Regardless of whether you prefer an online course or a class or a full-time university course, the Data Analytics syllabus and curriculum tend to be almost the same worldwide. In each course, projects can vary. However, for every Data Analytics course syllabus, the basic principles of Data Science and the basics of Data Analytics are compulsory.
FAQs on Data Analytics Course Syllabus
The data analyst course syllabus includes various topics like Data collection, visualization techniques, statistics, probability algorithms, and algorithms, and much more are covered in the course.
Data analysts are excellent career choices. There’s a strong demand for their services and a small pool of qualified candidates. High-pay packages and fantastic benefits are also provided.
Both course syllabuses share commonalities like statistics, data manipulation, and data visualization. However, the data scientist course syllabus goes deeper into machine learning algorithms and deep learning and often includes more complex topics like artificial intelligence.
The data analyst job is not as intellectual as the title implies. You don’t have to be an expert mathematician or programmer to succeed in this field. Being a successful data analyst requires several abilities, a few of which are highly technical. Most of the challenging abilities data analysts use can be picked up on the job, but it’s essential to begin with a robust foundation of the fundamental tools and methods.
Without any prior professional experience, it is feasible to become a data analyst. The foremost part of being a data analyst is getting to do that. The data analyst course syllabus covers everything from beginner to advanced.
To become a data analyst, acquire a strong foundation in statistics and programming, and learn relevant tools like Excel, Python, SQL, and data visualization software. Also, gain hands-on experience through projects and internships to showcase your analytical skills.

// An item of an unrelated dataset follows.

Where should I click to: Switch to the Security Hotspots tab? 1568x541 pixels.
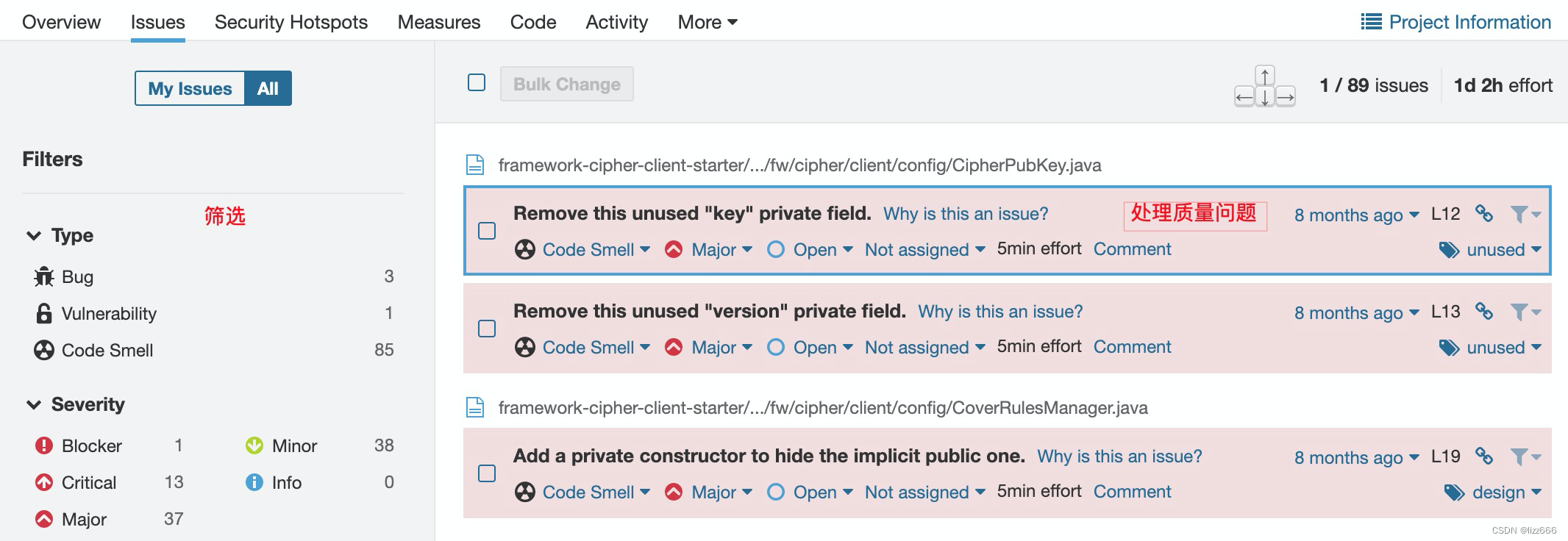291,22
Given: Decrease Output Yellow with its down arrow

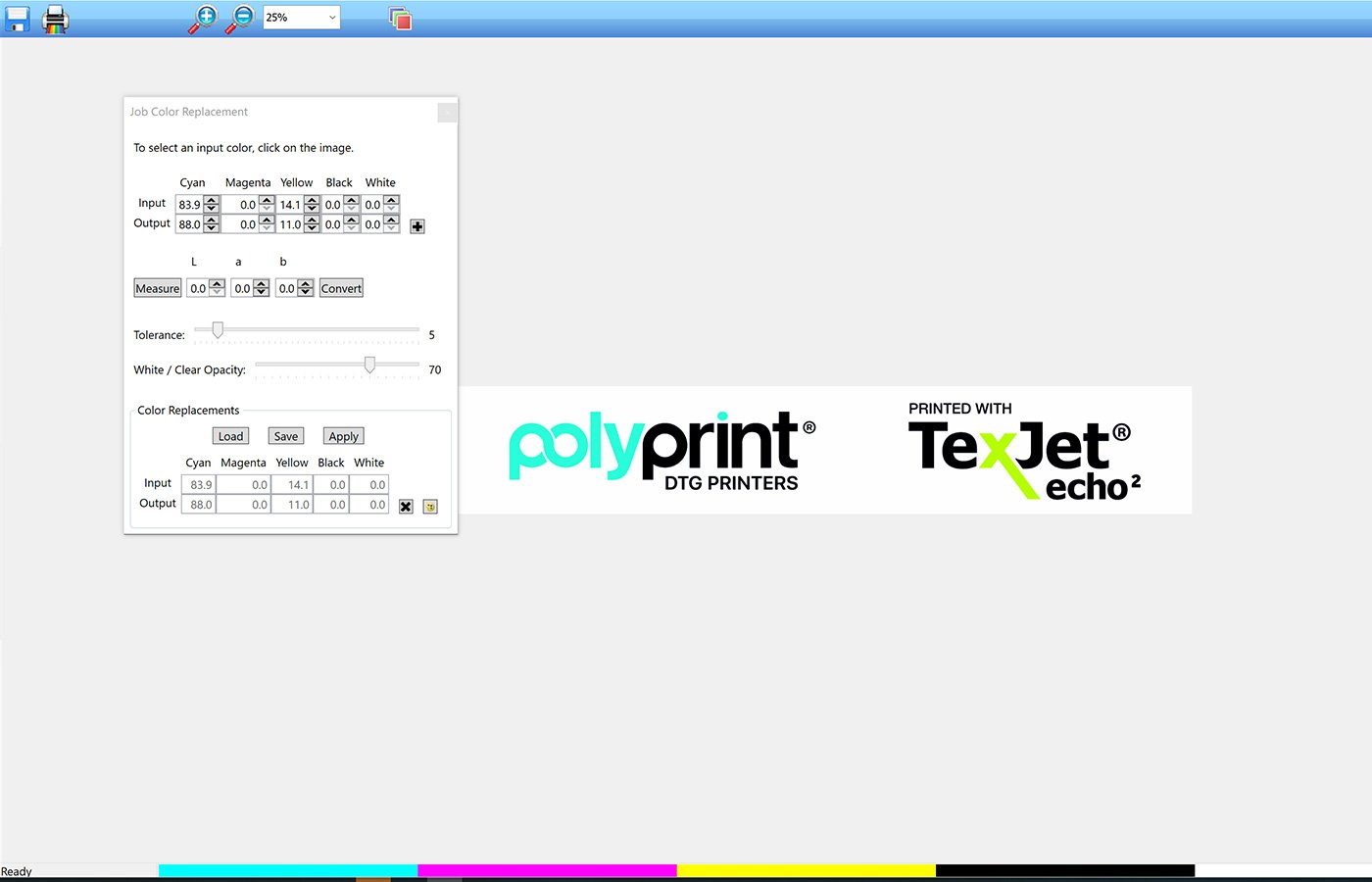Looking at the screenshot, I should [312, 229].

The key topics covered in data analytics are:
-Introduction to Data Analytics
-Basic Features in Excel
-Formatting in Excel
-Data Connectors in Excel
-Cleaning in Power Query Editor
-Adding Conditional Columns using Power Query Editor
-Data Modelling and its Importance
-Statistical Analysis
-SQL
-Exploratory Data Analysis (EDA)
-Data Visualization
–Python libraries
-Big data tools
-Artificial intelligence and Machine learning
-Hands-on projects and case studies
Most data analytics syllabus covers multiple tools and technologies, such as Python (NumPy and Pandas) and R for data manipulation; Hadoop and Spark for big data; Tableau, Seaborn, Power BI, and Metplotlib for data visualization; and SQL and NoSQL for databases.

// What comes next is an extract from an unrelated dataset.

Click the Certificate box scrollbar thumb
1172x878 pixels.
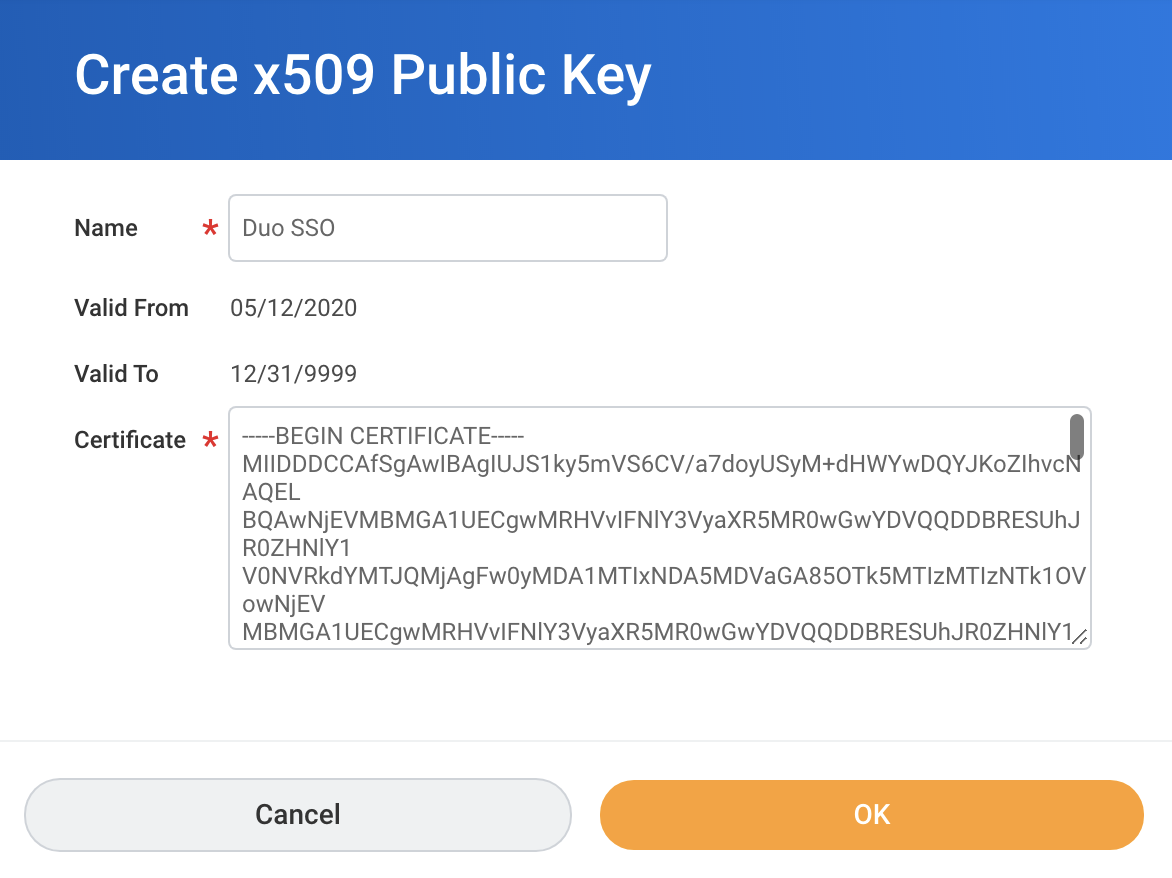(1077, 436)
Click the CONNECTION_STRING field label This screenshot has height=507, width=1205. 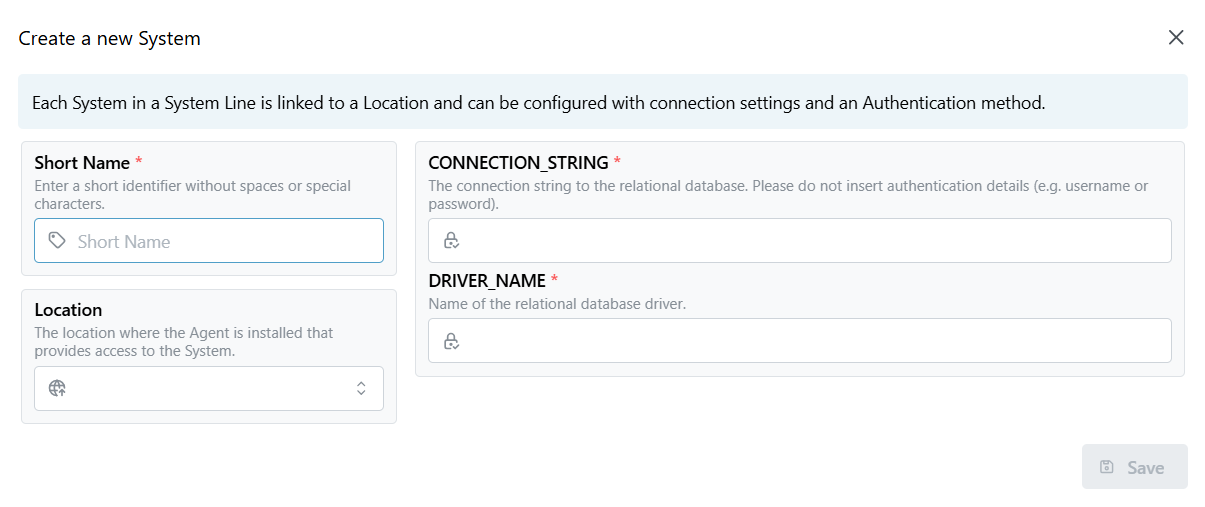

A typical data analytics course spans 6-8 months. A short-term course will span for 3-5 months, whereas a full-time course is for 9-12 months. You can also join bootcamps that span 6-10 weeks.
Most data analytics courses cover R, Python, and SQL as the key programming languages. The three are easy to learn and suitable for beginners.
We have designed an extensive data analytics syllabus that also includes advanced tools and libraries like Power BI, Tableau, and Python-based tools.
Yes, our data analytics syllabus includes multiple hands-on projects that include critical concepts like fraud detection, sales forecasting, market basket analysis, and sentiment analysis.
Data analytics is not difficult to understand but it demands dedication, consistent practice, and real-time implementation of skills and knowledge through hands-on experience.